Unveiling Earth Surface Transformations during abrupt Climate Change
The shape of the Earth's surface, both above and below sea level, is influenced by various factors that control how materials such as sediment, organic matter, litter, and pollutants are generated, transported, and deposited. However, these factors are changing rapidly due to Global Change. This has a dramatic impact on the movement of materials, leading to changes in the overall shape of both land and sea.
Unfortunately, we currently have limited knowledge about the extent and speed of these changes, especially in response to abrupt climate shifts happening today. This lack of understanding makes it difficult to predict future changes in the movement of materials from land to the ocean and the resulting changes in the landscape. This information is crucial for adapting to climate change.
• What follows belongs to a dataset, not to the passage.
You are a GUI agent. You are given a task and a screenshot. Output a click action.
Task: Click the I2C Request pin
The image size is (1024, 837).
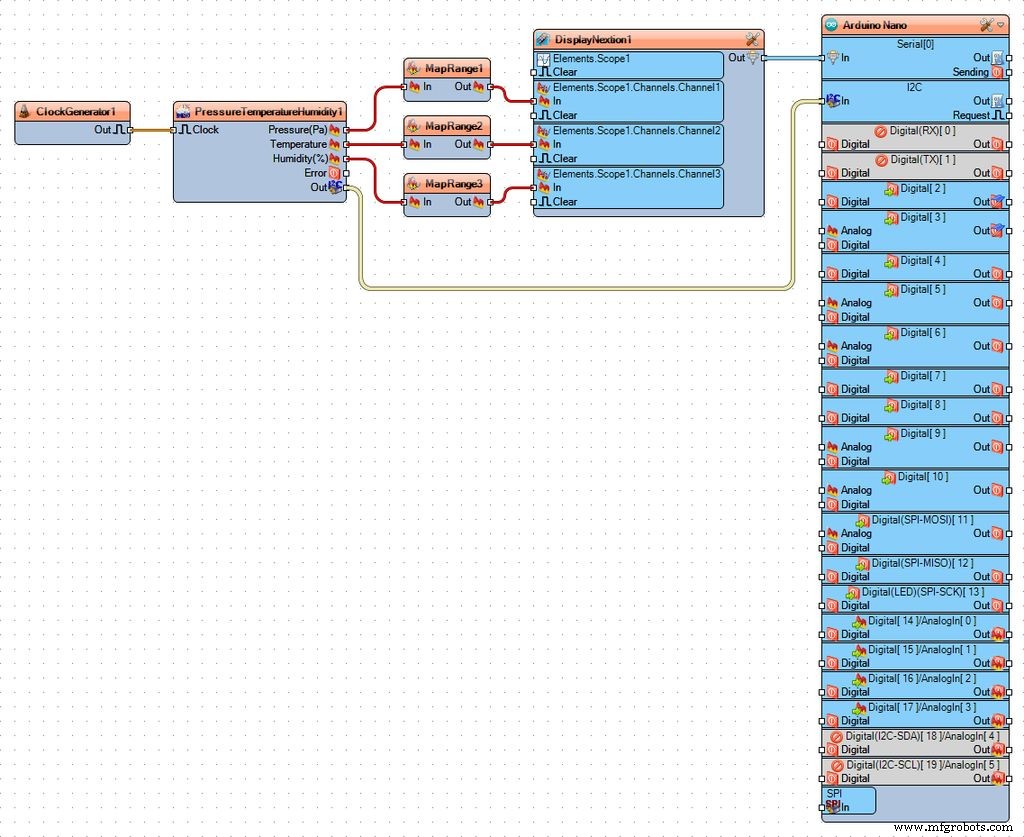point(1008,116)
To address this, we are studying past climate changes and quantifying how they affected the flow of sediment and organic carbon from land to the ocean.
We are using various methods such as
Topographic analyses of the landscape and seascape
- Sedimentary analyses (geochemical, texture, grain size, structures, budgets, depositional patterns, age dating, organic carbon)
- Biomarker- specific compound analyses
- Cosmogenic nuclide analyses
Our goal is a complete understanding of land-to-ocean fluxes and to predict and quantify uncertainties of future Earth Surface topography on the continents and in the ocean.
By doing so, we contribute to the Global Sustainability Goals 13 (Climate Action) and 15 (Life on Land).